Dataset entries:
════════════════

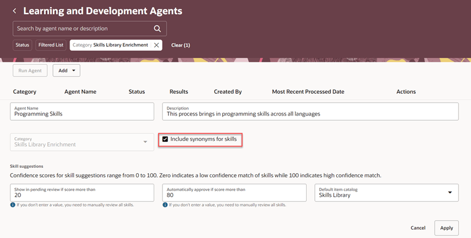Open the Add dropdown menu
This screenshot has width=471, height=238.
coord(67,71)
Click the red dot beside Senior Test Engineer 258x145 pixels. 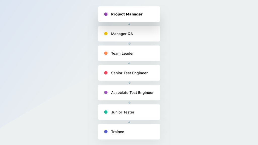coord(106,73)
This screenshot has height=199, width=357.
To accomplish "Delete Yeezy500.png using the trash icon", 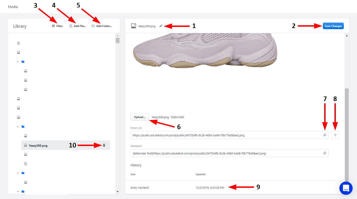I will click(104, 145).
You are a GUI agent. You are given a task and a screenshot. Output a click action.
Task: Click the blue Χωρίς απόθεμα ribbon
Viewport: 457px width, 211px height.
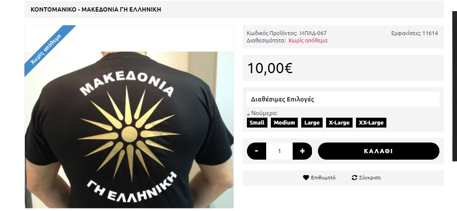49,50
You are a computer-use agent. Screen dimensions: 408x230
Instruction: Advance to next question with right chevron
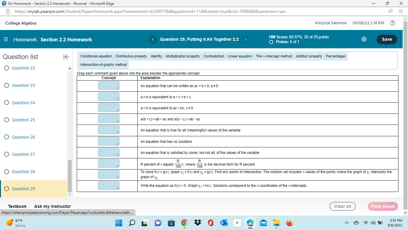coord(246,39)
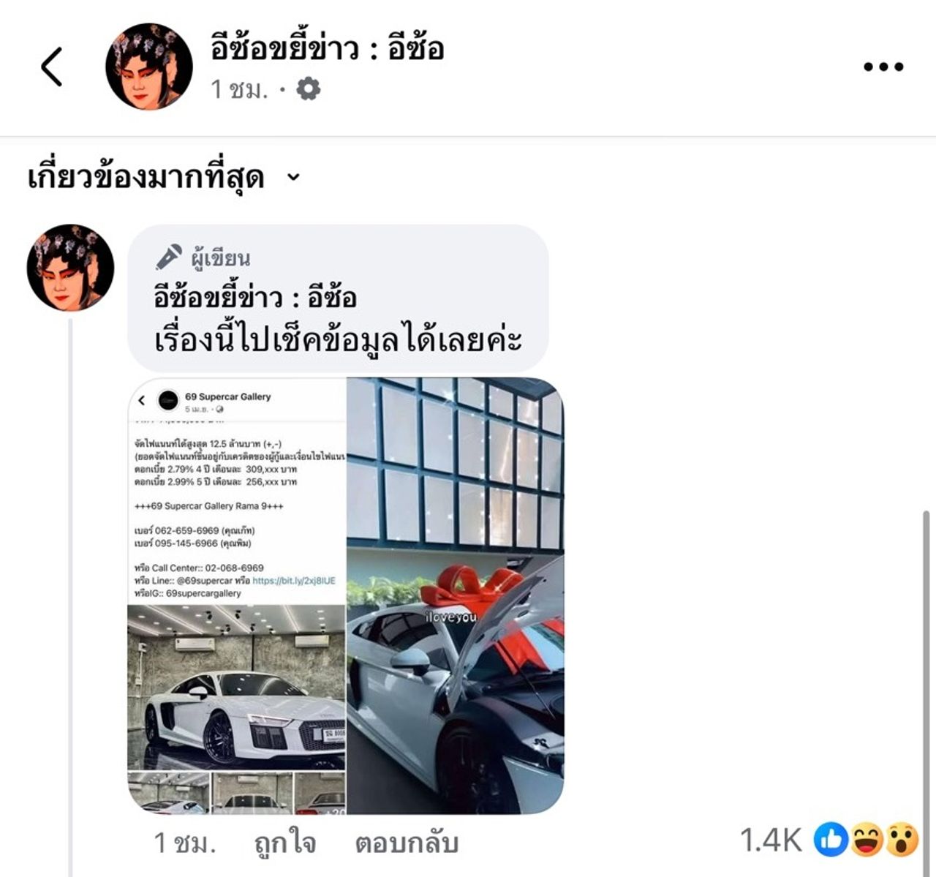Reply using ตอบกลับ
936x877 pixels.
[x=407, y=843]
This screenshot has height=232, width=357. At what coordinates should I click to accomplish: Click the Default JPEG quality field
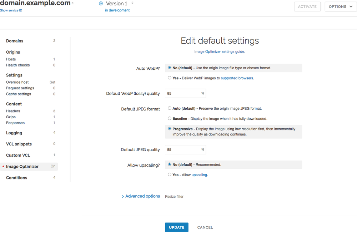[x=183, y=149]
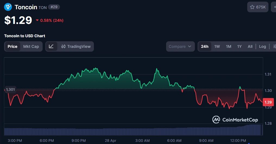Open TradingView candlestick chart
This screenshot has height=144, width=276.
pyautogui.click(x=76, y=46)
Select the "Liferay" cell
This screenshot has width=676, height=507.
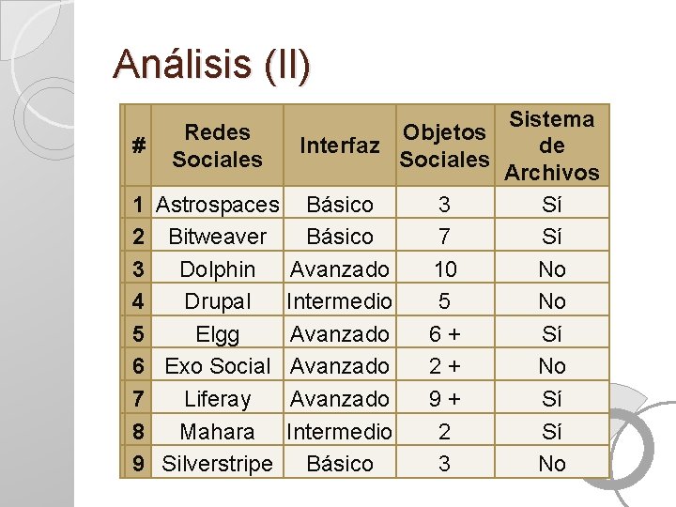[x=217, y=399]
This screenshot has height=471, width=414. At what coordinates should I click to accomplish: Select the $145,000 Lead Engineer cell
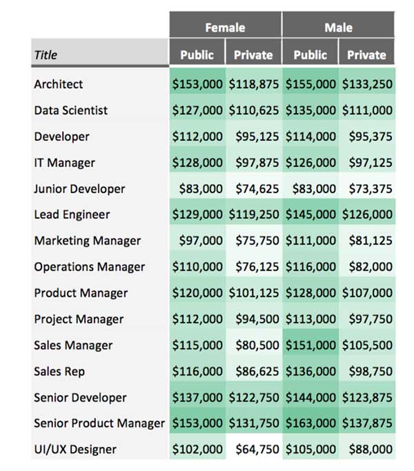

════════════════

■ **WHAT NEEDS TO BE DONE**
Within the data, how many lines hold the string "cell"? Answer with the number and nothing more.

■ **EXERCISE ANSWER**
2